To test uReplicator locally, you need two systems: Kafka, and ZooKeeper. The script “grid” is to help you set up these systems.

  • Modify permission for the scripts generated by Maven:
chmod u+x bin/pkg/*.sh
  • The command below will download, install, and start ZooKeeper and Kafka (will start two Kafka systems: kafka1, which we use as source Kafka cluster, and kafka2, which we use as destination Kafka cluster):
bin/grid bootstrap
  • Create a dummyTopic in kafka1 and produce some dummy data:
./bin/produce-data-to-kafka-topic-dummyTopic.sh
  • Check if the data is successfully produced to kafka1 by opening another console tab and executing the command below:
./deploy/kafka/bin/kafka-console-consumer.sh --zookeeper localhost:2181/cluster1 --topic dummyTopic
  • You should get this data:
Kafka topic dummy topic data 1
Kafka topic dummy topic data 2
Kafka topic dummy topic data 3
Kafka topic dummy topic data 4
…

Start uReplicator

Example 1: Copy data from source cluster to destination cluster

  • Start uReplicator Controller (you should keep it running):
./uReplicator-Distribution/target/uReplicator-Distribution-pkg/bin/start-controller-example1.sh
  • Start uReplicator Worker (you should keep it running, and it’s normal if you see kafka.consumer.ConsumerTimeoutException at this moment, since no topic has been added for copying):
./uReplicator-Distribution/target/uReplicator-Distribution-pkg/bin/start-worker-example1.sh
  • Add topic to uReplicator Controller to start copying from kafka1 to kafka2:
curl -X POST -d '{"topic":"dummyTopic", "numPartitions":"1"}' http://localhost:9000/topics
  • To check if the data is successfully copied to kafka2, you should open another console tab and execute the command below:
./deploy/kafka/bin/kafka-console-consumer.sh --zookeeper localhost:2181/cluster2 --topic dummyTopic1
  • And you will see the same messages produced in kafka1:
Kafka topic dummy topic data 1
Kafka topic dummy topic data 2
Kafka topic dummy topic data 3
Kafka topic dummy topic data 4
…

Example 2: Copy data from source Kafka to destination Kafka cluster without explicitly whitelisting topics

  • Start uReplicator Controller (you should keep it running):
./uReplicator-Distribution/target/uReplicator-Distribution-pkg/bin/start-controller-example2.sh
  • Start uReplicator Worker (you should keep it running, and it’s normal if you see kafka.consumer.ConsumerTimeoutException at this moment since no topic has been added for copying):
./uReplicator-Distribution/target/uReplicator-Distribution-pkg/bin/start-worker-example2.sh
  • Create topic in kafka2. Example 2 enables topic auto-whitelisting, so you don't need to whitelist topics manually.
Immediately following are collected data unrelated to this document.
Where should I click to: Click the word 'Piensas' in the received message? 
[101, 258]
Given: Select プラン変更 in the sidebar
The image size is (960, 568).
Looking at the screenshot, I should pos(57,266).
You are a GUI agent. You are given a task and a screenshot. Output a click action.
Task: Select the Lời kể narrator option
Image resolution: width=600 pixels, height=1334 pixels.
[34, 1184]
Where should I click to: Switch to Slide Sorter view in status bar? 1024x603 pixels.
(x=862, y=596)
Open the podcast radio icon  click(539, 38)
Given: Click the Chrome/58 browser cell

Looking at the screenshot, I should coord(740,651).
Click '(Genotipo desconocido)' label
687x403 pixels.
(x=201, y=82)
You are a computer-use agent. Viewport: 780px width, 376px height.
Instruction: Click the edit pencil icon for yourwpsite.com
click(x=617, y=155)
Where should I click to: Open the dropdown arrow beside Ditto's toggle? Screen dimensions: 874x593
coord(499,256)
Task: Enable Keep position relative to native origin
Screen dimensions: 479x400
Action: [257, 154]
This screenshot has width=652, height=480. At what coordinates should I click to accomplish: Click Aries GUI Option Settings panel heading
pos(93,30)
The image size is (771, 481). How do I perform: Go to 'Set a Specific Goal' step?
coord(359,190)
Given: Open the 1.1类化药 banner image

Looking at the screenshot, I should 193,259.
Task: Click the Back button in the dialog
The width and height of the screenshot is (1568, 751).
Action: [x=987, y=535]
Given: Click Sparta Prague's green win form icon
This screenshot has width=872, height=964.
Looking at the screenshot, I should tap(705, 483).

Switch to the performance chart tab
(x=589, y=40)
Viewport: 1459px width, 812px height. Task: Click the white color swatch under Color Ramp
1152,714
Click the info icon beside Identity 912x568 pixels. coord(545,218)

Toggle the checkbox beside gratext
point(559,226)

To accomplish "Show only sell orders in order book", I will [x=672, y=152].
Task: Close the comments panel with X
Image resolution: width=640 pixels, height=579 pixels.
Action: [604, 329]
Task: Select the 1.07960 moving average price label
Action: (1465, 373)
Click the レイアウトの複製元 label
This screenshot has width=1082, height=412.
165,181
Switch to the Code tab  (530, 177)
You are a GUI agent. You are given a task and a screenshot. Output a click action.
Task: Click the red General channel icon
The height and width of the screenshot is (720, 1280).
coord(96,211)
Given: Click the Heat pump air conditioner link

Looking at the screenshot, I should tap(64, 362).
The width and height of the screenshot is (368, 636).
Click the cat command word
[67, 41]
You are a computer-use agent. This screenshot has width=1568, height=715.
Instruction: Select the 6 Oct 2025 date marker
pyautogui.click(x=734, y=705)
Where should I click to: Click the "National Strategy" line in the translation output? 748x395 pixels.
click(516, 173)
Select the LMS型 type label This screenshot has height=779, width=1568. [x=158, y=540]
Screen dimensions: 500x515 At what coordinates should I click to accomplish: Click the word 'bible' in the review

If a topic is in both source and destination Kafka clusters, the controller auto-whitelists the topic and starts copying data.
./deploy/kafka/bin/kafka-topics.sh --create --zookeeper localhost:2181/cluster2 --topic dummyTopic --partition 1 --replication-factor 1
  • To check if the data is successfully copied to kafka2, open another console tab and execute this command (you might need to wait about 20 seconds for controller to refresh):
./deploy/kafka/bin/kafka-console-consumer.sh --zookeeper localhost:2181/cluster2 --topic dummyTopic
  • And you should see the same messages produced in kafka1:
Kafka topic dummy topic data 1
Kafka topic dummy topic data 2
Kafka topic dummy topic data 3
Kafka topic dummy topic data 4
…

Shutdown

When you’re done, you can clean everything up using the same grid script:

./bin/pkg/stop-all.sh

Congratulations! You’ve now set up a local grid that includes Kafka and ZooKeeper, and you've run a uReplicator worker on it.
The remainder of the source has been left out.